= Alf Bøe =

Norwegian art historian (1927–2010)

Alf Bøe (8 September 1927 – 8 June 2010) was a Norwegian art historian, educator, curator and author.

== Biography ==
Bøe was born in Bergen, Norway. He was the son of Johannes Bøe (1891–1971) and Dagny Godager (1896–1982). His father was a professor of archeology at the University Museum of Bergen.

Bøe attended Wadham College, Oxford University during 1954 under a Norwegian Oxford Scholarship. He earned a Bachelor of Letters degree on the basis of his thesis From Gothic Revival to Functional Form: A Study in Victorian Theories of Design. He received his mag.art. and cand.philol. degrees at the University of Oslo in 1955. He also studied at École du Louvre from 1956 to 1957.

From 1959 to 1962 he was a curator at the Nordenfjeldske Museum of Crafts and Design (Nordenfjeldske Kunstindustrimuseum) in Trondheim. From 1962 to 1968 he was the head curator at the Norwegian Museum of Decorative Arts and Design in Oslo.
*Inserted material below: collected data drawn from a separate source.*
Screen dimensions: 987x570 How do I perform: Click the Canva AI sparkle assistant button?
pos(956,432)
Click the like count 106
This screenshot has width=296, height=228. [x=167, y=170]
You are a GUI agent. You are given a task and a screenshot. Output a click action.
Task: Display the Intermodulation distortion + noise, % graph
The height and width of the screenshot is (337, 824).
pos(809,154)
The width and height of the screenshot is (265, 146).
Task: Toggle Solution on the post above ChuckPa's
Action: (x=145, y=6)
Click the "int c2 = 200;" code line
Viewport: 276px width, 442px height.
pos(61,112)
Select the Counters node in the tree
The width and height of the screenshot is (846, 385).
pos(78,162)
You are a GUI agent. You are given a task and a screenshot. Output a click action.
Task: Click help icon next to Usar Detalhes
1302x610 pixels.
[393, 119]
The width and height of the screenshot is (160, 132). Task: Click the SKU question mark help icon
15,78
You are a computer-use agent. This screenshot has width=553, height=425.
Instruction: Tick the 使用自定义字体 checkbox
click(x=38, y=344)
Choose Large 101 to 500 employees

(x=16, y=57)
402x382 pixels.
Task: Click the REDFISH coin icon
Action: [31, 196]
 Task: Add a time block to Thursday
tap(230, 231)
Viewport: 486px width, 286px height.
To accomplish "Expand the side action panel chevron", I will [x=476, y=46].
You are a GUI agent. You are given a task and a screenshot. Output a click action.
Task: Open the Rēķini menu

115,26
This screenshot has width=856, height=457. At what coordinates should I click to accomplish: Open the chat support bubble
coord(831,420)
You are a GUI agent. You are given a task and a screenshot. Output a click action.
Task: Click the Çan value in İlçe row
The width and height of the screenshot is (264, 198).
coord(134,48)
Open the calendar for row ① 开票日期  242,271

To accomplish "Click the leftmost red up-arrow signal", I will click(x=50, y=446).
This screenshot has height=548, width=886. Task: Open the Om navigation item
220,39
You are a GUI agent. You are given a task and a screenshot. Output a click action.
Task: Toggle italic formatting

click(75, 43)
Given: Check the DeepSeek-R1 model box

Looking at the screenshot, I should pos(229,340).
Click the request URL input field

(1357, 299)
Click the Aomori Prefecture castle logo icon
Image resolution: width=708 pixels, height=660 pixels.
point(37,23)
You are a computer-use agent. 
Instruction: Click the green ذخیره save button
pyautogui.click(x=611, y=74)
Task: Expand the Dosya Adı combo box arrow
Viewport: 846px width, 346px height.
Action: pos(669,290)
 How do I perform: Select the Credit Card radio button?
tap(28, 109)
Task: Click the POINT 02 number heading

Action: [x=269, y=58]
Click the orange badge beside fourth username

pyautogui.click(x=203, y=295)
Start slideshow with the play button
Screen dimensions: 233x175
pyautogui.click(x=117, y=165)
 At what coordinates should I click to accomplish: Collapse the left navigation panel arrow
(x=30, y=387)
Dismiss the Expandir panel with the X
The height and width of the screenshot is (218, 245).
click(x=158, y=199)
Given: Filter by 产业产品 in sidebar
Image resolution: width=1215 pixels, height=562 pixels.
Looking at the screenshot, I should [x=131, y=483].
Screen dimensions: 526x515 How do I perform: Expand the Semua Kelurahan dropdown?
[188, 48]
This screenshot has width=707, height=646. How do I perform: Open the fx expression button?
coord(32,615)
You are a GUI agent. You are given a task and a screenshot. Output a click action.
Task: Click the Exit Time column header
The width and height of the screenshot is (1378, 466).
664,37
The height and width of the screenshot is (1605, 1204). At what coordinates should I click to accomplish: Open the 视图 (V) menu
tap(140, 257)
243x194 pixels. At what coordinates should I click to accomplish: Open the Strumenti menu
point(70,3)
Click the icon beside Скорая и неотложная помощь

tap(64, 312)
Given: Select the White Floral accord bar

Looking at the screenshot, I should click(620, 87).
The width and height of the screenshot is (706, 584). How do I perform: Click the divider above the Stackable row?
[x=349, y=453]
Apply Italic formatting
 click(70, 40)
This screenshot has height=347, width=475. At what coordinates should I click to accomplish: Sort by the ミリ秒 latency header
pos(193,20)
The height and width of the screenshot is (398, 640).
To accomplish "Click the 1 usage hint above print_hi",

He was the director of the Norwegian Design Center (Norsk Designcentrum) in Oslo from 1968 to 1973, a lecturer in art history at the University of Oslo from 1973 to 1976, and then the director of Oslo municipality's art collections from 1976 to 1995.

Bøe was a member of the International Council of Museums and was associated with the Brukskunst Association (Foreningen Brukskunst). He also held a number of directorships in cultural institutions. He was president of the Association of Applied Arts (Foreningen Brukskunst) and the Scandinavian Museums Association (Skandinavisk Museumsforbund). He was chairman of the Norwegian Art and Cultural History Museum (Norske kunst- og kulturhistoriske museer), the Society for the Welfare of Oslo (Selskabet for Oslo Byes Vel) and the Norwegian National Academy of Craft and Art Industry(Statens håndverks- og kunstindustriskole).

Bøe wrote books on a variety of art history related topics. His bachelor's thesis From Gothic Revival to Functional Form (published by Oslo University Press, Oslo, 1957) is available internationally and remains his best known work. Other books include Om filigran (1959 with Thale Riisøen), Norwegian Industrial Design (1963), Porsgrunds Porselænsfabrik (1967), Den norske designpris (1969), Samliv med fortiden (1976) and Edvard Munch (1992). He contributed to volumes five, six and seven of Norges kunsthistorie.

==Personal life==
He was married to Kari Færden from 1955 to 1972. In 1972 he married Ulla Tarras-Wahlberg. He received the Oslo City Culture Award (Oslo bys kulturpris) in 1996 and Norsk Forms Honors Award (Norsk Forms Hederspris) in 1999. He was decorated as a Knight of the Royal Norwegian Order of St. Olav in 1992 and as an Officer of the Order of the British Empire in 1998. He died during 2010 in Oslo.